¿Qué pasó en Chile?

Partidarios del ultraderechista José Antonio Kast se manifiestan tras conocer los primeros resultados de la primera vuelta de las elecciones celebradas en Chile el domingo.IVAN ALVARADO (Reuters)
Partidarios del ultraderechista José Antonio Kast se manifiestan tras conocer los primeros resultados de la primera vuelta de las elecciones celebradas en Chile el domingo.IVAN ALVARADO (Reuters)

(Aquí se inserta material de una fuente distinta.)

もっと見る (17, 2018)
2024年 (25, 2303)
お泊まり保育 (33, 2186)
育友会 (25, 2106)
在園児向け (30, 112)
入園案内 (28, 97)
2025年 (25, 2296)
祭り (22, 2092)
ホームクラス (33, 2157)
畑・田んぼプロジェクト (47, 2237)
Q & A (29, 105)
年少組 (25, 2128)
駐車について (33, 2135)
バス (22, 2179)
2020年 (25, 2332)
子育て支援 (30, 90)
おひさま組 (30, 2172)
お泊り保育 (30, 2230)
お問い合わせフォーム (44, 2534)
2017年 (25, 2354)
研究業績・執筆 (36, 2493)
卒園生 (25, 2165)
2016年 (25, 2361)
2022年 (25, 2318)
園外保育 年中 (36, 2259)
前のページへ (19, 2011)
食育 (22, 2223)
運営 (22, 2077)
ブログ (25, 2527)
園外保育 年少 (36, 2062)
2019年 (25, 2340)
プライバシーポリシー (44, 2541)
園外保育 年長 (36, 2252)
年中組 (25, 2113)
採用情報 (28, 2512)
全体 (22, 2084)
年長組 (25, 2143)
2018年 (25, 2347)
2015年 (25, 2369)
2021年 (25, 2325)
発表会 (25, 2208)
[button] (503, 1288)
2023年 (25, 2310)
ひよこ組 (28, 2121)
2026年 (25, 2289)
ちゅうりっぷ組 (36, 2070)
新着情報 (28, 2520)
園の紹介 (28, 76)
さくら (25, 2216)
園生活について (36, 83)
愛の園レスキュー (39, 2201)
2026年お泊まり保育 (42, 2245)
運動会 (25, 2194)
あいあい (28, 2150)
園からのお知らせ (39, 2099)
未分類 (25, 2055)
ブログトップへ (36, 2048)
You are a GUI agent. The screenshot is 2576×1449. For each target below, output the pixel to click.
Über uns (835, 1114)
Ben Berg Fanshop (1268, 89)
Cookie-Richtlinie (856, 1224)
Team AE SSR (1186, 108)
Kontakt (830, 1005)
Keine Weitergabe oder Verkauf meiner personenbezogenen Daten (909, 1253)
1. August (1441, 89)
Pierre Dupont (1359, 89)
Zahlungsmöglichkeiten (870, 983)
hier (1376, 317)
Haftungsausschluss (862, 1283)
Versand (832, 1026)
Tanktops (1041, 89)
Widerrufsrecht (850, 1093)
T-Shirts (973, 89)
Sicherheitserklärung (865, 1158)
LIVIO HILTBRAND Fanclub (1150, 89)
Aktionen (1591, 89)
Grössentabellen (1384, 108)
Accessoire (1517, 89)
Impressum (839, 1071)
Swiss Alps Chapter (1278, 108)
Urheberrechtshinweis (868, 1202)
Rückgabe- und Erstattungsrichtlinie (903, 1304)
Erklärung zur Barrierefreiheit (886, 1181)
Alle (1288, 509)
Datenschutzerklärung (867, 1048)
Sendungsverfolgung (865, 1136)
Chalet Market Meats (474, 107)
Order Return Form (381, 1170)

Con el 99,9% del voto escrutado van a la segunda vuelta de las elecciones presidenciales en Chile los líderes de dos formaciones nuevas: José Antonio Kast (27,9%) del Partido Republicano —ultraderecha conservadora en los valores y muy liberal en política económica–, y Gabriel Boric (25,8%) de Convergencia Social —coalición de partidos de izquierda y centroizquierda que ganaron peso en la campaña por el cambio constitucional—. Aunque la cobertura mediática se ocupa de la polarización del electorado, lo que destaca es su ausencia (53% de abstención). ¿Cómo entender la conexión entre la apatía y el estallido de 2019? ¿Cómo explicar que tras el mayoritario Apruebo a la nueva Constitución, en 2020, poco más de un año después encabece las preferencias un líder de la extrema derecha que reivindica la dictadura? Cinco claves: la despolitización de Augusto Pinochet dejó sus frutos; la turbopolítica domina la esfera pública y se traduce en una volatilidad extrema; el voto voluntario favorece la polarización y también incentiva la abstención; el estallido social fue un síntoma grave, sobrefestejado por las expectativas de transformación generadas y subestimado en sus condicionantes; finalmente, los resultados de las presidenciales ponen en riesgo el proceso constituyente y con ello la redefinición de la democracia en Chile. Veamos cómo encajan las piezas.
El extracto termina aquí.